→ Task to complete: Repeat, please, only the lines from the top of the data down to the line with "Given: Select Create Check event option"; include both of those lines.

→ Collected data:

◇ ◇ ◇ ◇ ◇ ◇ ◇

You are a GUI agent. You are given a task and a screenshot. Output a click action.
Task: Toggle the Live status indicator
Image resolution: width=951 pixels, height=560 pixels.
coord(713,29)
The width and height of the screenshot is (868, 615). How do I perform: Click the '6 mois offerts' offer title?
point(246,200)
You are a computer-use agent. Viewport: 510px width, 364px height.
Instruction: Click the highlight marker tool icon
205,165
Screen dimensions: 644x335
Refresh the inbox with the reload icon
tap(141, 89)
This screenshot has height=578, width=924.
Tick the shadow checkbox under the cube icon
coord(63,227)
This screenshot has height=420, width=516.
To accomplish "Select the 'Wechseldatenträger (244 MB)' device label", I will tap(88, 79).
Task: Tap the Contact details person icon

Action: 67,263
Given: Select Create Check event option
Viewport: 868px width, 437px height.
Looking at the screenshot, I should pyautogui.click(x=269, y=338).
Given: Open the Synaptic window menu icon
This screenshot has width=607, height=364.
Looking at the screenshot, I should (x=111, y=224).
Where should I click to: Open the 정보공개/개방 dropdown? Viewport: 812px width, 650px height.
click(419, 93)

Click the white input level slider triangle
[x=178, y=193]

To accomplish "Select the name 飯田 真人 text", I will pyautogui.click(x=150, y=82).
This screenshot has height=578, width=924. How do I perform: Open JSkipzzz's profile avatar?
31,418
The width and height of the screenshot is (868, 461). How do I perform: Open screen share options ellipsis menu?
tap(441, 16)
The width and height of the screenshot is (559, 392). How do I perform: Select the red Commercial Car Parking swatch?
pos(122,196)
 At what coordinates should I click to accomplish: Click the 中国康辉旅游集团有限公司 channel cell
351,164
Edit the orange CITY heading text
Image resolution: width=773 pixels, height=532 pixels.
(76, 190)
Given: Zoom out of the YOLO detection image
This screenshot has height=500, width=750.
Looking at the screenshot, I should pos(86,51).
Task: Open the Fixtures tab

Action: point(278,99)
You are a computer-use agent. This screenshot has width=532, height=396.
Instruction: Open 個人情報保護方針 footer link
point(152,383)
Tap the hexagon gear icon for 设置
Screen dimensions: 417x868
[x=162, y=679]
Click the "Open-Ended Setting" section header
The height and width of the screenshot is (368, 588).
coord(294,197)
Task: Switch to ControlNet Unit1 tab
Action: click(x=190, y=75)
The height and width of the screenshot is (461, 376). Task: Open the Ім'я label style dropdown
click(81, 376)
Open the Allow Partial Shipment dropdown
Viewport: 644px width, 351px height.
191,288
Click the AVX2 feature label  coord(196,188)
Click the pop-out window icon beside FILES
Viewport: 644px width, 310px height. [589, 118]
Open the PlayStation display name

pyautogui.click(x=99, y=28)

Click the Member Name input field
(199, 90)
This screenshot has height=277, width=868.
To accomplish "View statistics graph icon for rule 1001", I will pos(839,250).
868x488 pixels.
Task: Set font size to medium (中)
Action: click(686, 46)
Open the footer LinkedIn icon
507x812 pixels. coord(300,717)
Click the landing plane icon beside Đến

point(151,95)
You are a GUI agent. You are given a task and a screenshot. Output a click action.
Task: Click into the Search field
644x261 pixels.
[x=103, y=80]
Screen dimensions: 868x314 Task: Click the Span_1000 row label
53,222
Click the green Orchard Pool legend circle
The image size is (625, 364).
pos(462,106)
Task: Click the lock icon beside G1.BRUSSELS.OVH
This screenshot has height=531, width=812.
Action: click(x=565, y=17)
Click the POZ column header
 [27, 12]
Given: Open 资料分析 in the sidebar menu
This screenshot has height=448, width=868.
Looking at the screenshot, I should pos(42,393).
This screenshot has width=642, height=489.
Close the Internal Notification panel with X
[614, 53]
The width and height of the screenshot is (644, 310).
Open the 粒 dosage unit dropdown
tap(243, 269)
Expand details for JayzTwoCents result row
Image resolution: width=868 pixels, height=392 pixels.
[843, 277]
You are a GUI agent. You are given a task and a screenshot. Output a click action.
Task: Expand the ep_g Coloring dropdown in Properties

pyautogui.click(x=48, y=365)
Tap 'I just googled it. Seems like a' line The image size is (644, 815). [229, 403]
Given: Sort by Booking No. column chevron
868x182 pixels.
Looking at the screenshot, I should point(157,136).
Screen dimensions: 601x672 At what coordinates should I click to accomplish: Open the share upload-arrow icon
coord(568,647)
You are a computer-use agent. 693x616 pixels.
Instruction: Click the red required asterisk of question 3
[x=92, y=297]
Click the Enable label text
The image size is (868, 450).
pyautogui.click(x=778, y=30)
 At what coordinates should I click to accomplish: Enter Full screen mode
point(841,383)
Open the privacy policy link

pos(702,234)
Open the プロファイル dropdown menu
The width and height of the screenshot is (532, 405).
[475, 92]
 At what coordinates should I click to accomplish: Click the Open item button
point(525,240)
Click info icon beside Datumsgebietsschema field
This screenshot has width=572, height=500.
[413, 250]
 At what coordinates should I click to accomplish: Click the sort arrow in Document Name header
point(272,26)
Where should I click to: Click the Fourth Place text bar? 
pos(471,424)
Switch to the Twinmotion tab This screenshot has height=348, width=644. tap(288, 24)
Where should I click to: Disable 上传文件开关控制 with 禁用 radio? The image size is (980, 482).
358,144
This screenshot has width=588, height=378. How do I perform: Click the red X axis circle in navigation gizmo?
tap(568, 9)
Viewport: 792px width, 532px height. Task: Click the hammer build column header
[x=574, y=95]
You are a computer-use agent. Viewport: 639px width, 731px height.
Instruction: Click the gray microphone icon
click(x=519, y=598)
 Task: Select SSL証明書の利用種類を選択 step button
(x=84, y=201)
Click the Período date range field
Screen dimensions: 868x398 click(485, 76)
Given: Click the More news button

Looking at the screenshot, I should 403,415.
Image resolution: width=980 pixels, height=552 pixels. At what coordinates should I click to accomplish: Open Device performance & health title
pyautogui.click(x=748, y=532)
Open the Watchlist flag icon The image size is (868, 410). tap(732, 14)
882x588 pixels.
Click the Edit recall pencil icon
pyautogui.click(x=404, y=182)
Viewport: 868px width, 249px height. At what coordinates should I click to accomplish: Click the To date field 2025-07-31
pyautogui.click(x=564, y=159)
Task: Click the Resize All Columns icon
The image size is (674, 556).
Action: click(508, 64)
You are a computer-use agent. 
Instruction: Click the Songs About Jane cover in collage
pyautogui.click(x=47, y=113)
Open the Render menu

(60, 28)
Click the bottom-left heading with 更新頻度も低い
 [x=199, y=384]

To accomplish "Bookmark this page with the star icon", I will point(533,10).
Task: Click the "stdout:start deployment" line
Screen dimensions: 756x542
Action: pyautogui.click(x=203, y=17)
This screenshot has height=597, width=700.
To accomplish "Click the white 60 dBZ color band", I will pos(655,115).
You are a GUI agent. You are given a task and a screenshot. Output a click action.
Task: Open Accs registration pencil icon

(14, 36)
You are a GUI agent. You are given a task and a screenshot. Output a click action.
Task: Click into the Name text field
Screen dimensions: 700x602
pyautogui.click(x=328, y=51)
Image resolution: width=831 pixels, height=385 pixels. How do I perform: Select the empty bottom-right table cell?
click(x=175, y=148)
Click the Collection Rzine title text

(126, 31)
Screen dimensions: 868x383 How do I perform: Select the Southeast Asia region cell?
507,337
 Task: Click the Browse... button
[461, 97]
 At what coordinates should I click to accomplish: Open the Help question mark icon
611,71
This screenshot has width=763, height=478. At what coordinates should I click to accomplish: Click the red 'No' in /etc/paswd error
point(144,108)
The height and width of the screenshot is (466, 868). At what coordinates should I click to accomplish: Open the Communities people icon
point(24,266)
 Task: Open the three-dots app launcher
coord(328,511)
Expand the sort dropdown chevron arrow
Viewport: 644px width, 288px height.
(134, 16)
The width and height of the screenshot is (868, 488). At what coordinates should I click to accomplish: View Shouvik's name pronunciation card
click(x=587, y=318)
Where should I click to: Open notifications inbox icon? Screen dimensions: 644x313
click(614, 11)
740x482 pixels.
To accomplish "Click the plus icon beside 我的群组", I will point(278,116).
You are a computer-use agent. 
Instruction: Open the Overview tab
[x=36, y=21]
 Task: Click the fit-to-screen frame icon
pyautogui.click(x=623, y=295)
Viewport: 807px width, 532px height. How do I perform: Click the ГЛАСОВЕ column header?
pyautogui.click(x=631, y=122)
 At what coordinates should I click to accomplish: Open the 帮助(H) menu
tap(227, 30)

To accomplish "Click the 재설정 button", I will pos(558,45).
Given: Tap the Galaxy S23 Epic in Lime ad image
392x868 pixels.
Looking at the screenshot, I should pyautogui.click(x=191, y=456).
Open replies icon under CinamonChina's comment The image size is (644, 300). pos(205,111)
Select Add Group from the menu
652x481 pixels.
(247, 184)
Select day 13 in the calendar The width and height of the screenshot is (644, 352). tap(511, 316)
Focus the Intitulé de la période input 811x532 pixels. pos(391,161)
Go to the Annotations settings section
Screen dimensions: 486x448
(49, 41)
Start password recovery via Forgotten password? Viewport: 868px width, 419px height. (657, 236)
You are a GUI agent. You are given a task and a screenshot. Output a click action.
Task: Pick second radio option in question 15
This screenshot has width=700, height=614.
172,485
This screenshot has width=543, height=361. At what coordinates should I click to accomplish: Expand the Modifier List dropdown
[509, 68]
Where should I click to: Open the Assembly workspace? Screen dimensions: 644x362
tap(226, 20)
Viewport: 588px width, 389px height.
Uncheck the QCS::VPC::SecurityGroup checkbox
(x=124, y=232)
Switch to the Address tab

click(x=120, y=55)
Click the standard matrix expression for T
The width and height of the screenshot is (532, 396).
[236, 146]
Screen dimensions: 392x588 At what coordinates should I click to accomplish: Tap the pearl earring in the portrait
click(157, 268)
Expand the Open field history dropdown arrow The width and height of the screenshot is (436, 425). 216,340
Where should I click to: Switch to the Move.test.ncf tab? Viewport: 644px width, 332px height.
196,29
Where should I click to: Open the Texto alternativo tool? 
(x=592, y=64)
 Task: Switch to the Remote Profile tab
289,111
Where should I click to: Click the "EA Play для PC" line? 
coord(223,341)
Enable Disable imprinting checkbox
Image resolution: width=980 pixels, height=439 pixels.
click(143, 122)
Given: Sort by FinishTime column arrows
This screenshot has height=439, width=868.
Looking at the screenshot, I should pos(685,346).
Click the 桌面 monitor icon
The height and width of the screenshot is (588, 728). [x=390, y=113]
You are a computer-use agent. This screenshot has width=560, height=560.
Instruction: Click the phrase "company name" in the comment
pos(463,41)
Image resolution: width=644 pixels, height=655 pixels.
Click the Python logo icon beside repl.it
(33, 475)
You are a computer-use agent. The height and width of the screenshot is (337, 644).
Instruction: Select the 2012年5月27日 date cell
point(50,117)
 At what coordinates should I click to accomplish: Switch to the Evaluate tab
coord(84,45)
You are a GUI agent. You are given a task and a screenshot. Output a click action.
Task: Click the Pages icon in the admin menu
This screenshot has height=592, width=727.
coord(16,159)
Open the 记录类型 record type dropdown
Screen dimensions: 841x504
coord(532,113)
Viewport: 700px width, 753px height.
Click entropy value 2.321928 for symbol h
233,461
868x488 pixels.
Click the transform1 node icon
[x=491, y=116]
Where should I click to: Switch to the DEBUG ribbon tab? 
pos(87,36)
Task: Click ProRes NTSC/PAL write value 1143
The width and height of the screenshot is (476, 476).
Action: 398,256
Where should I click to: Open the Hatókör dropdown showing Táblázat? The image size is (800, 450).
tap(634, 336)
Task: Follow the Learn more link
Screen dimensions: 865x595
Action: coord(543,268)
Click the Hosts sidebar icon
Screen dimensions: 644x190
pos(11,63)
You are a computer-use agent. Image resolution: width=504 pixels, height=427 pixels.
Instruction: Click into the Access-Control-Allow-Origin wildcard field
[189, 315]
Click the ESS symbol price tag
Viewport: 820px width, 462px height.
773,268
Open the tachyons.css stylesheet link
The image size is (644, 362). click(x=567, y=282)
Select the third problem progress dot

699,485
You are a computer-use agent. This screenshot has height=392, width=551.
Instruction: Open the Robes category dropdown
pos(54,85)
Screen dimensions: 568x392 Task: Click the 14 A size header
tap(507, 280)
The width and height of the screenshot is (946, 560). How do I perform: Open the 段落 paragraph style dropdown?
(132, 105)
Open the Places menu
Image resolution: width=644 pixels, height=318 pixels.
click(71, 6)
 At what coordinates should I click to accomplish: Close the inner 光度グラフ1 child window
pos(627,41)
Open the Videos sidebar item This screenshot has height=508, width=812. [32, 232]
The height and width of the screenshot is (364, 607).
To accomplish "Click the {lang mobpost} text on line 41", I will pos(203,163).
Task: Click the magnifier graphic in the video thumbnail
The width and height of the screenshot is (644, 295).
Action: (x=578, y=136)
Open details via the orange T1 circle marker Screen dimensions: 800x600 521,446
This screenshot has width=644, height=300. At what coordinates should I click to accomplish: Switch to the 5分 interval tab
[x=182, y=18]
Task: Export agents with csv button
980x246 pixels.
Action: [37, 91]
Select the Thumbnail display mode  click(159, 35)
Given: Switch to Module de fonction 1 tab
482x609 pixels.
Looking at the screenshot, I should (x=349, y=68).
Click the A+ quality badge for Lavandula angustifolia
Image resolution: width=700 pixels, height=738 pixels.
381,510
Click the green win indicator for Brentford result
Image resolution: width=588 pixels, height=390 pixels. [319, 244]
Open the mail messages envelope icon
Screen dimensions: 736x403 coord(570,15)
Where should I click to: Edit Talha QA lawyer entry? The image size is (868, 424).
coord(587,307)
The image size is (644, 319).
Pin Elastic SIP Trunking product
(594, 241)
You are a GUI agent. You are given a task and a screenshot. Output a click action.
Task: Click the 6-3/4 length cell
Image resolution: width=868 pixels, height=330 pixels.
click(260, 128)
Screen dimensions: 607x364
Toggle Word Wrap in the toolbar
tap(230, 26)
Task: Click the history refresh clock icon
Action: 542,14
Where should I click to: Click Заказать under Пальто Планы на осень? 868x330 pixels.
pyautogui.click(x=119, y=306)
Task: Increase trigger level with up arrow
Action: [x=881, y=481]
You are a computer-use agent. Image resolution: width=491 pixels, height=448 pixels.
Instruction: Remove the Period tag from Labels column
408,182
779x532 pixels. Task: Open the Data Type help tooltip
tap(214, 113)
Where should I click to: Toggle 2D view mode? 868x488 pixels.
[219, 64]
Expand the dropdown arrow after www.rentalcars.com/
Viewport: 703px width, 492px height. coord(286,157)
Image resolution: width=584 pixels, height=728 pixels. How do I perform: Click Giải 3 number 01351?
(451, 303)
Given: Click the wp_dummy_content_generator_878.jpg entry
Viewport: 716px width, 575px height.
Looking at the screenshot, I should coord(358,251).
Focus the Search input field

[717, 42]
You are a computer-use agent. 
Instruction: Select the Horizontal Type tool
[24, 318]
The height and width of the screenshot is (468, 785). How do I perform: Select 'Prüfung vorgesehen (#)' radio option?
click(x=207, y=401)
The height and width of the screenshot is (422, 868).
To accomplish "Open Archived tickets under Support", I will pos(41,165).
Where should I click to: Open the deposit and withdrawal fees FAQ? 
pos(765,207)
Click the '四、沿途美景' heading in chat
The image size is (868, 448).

◇ ◇ ◇ ◇ ◇ ◇ ◇

→ Exercise output:
You are a GUI agent. You are given a task and a screenshot. Output a click action.
Task: Toggle the Live status indicator
Image resolution: width=951 pixels, height=560 pixels.
coord(713,29)
The width and height of the screenshot is (868, 615). How do I perform: Click the '6 mois offerts' offer title?
point(246,200)
You are a computer-use agent. Viewport: 510px width, 364px height.
Instruction: Click the highlight marker tool icon
205,165
Screen dimensions: 644x335
Refresh the inbox with the reload icon
tap(141, 89)
This screenshot has height=578, width=924.
Tick the shadow checkbox under the cube icon
coord(63,227)
This screenshot has height=420, width=516.
To accomplish "Select the 'Wechseldatenträger (244 MB)' device label", I will tap(88, 79).
Task: Tap the Contact details person icon

Action: 67,263
Given: Select Create Check event option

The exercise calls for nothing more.